Interaction Between PNPLA3 and SIRT5 Genetic Variants in Association with Liver Fibrosis Severity in Patients with Metabolic Dysfunction-Associated Steatotic Liver Disease

• Published in: Genes Vol. 15; no. 11; p. 1370
• Main Authors: Moonlisarn, Kamonchanok, Somnark, Pornjira, Boonkaew, Bootsakorn, Bunchorntavakul, Chalermarat, Tangkijvanich, Pisit
• Format: Journal Article
• Language: English
• Published: Switzerland MDPI AG 01.11.2024; MDPI
• Subjects: 17-Hydroxysteroid Dehydrogenases - genetics; Acyltransferases; Adult; Aged; Care and treatment; Development and progression; Diagnostic imaging; Fatty liver; Fatty Liver - genetics; Fatty Liver - pathology; Female; Females; Fibrosis; Gene polymorphism; Genes; Genetic aspects; Genetic diversity; Genetic polymorphisms; Genetic Predisposition to Disease; Genotype; Genotype & phenotype; Hepatitis; Humans; Hypertension; Lipase - genetics; Liver cancer; Liver cirrhosis; Liver Cirrhosis - genetics; Liver Cirrhosis - pathology; Liver diseases; Magnetic resonance imaging; Male; Membrane Proteins - genetics; Metabolic disorders; Middle Aged; Multivariate analysis; Phospholipases A2, Calcium-Independent; Polymorphism, Single Nucleotide; Population genetics; Severity of Illness Index; Sirtuins - genetics; Steatosis; Type 2 diabetes; Thailand; United States > US; metabolic dysfunction-associated steatotic liver disease (MASLD); SIRT5 rs12216101; fibrosis; HSD17B13 rs6834314; PNPLA3 rs738409; polymorphisms; steatosis
• ISSN: 2073-4425; 2073-4425
• DOI: 10.3390/genes15111370

Background/Objectives: This study evaluated the association between polymorphisms in the PNPLA3, TM6SF2, HSD17B13, and SIRT5 genes and the severity of fibrosis and steatosis in metabolic dysfunction-associated steatotic liver disease (MASLD).
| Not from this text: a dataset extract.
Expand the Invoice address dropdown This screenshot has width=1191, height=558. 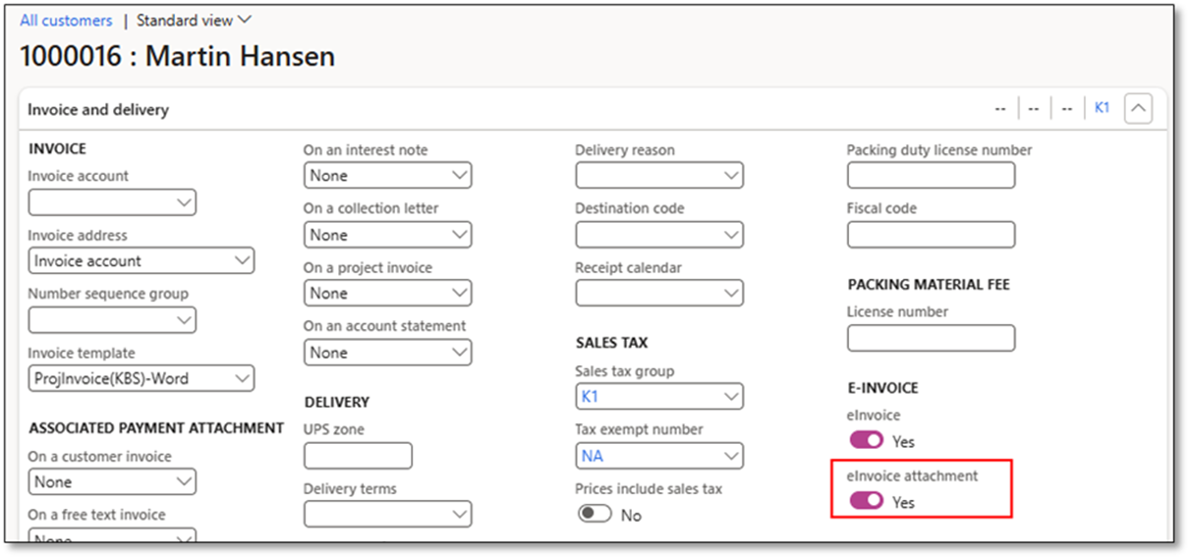pyautogui.click(x=141, y=261)
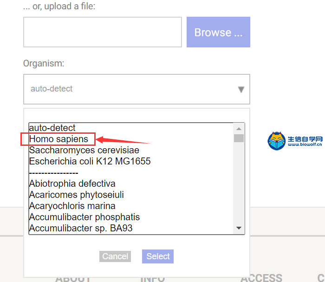The height and width of the screenshot is (282, 325).
Task: Click the Select button
Action: [158, 256]
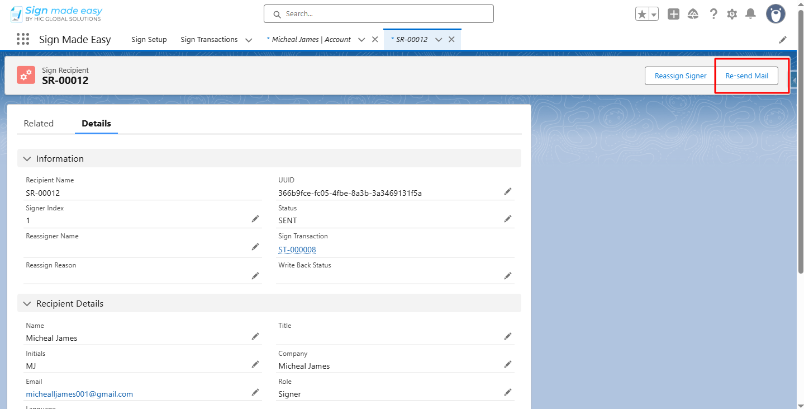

Methods: Fibrosis and steatosis were assessed by MRE and MRI-PDFF, respectively. The polymorphisms were determined by allelic discrimination in blood samples. Results: 204 patients aged 57.0 ± 13.5 years were included. Sixty-two (30.4%) patients had significant fibrosis (≥F2). Among F2–F4 fibrosis, the PNPLA3 rs738409 GG genotype was significantly higher than the CC + CG genotypes (44.9% vs. 21.4%, p = 0.001). The SIRT5 rs12216101 GG vs. TT + TG genotypes also exhibited a similar trend (64.3% vs. 27.9%, p = 0.012). In multivariate analysis, the PNPLA3 GG genotype (OR = 3.48, 95%CI: 1.50–8.06; p = 0.004) and SIRT5 rs12216101 GG genotype (OR = 5.43, 95%CI: 1.32–22.33; p = 0.019) were independently associated with F2–F4 fibrosis. Additionally, the proportion of patients with F2–F4 fibrosis significantly increased with the number of combined risk genotypes. Among S2–S3 steatosis, the prevalence of HSD17B13 AG + GG genotypes was higher than that of the AA genotype (37.5% vs. 23.9%, p = 0.048) and independently associated with moderate/severe steatosis in multivariate analysis (OR = 2.26, 95%CI: 1.14–4.49; p = 0.020). Conclusions: Our data indicate that the PNPLA3 and SIRT5 polymorphisms were independently and additively linked to significant fibrosis, while the HSD17B13 polymorphism was associated with increased steatosis in Thai populations. These data might emphasize the importance of genetic variants in progressive MASLD.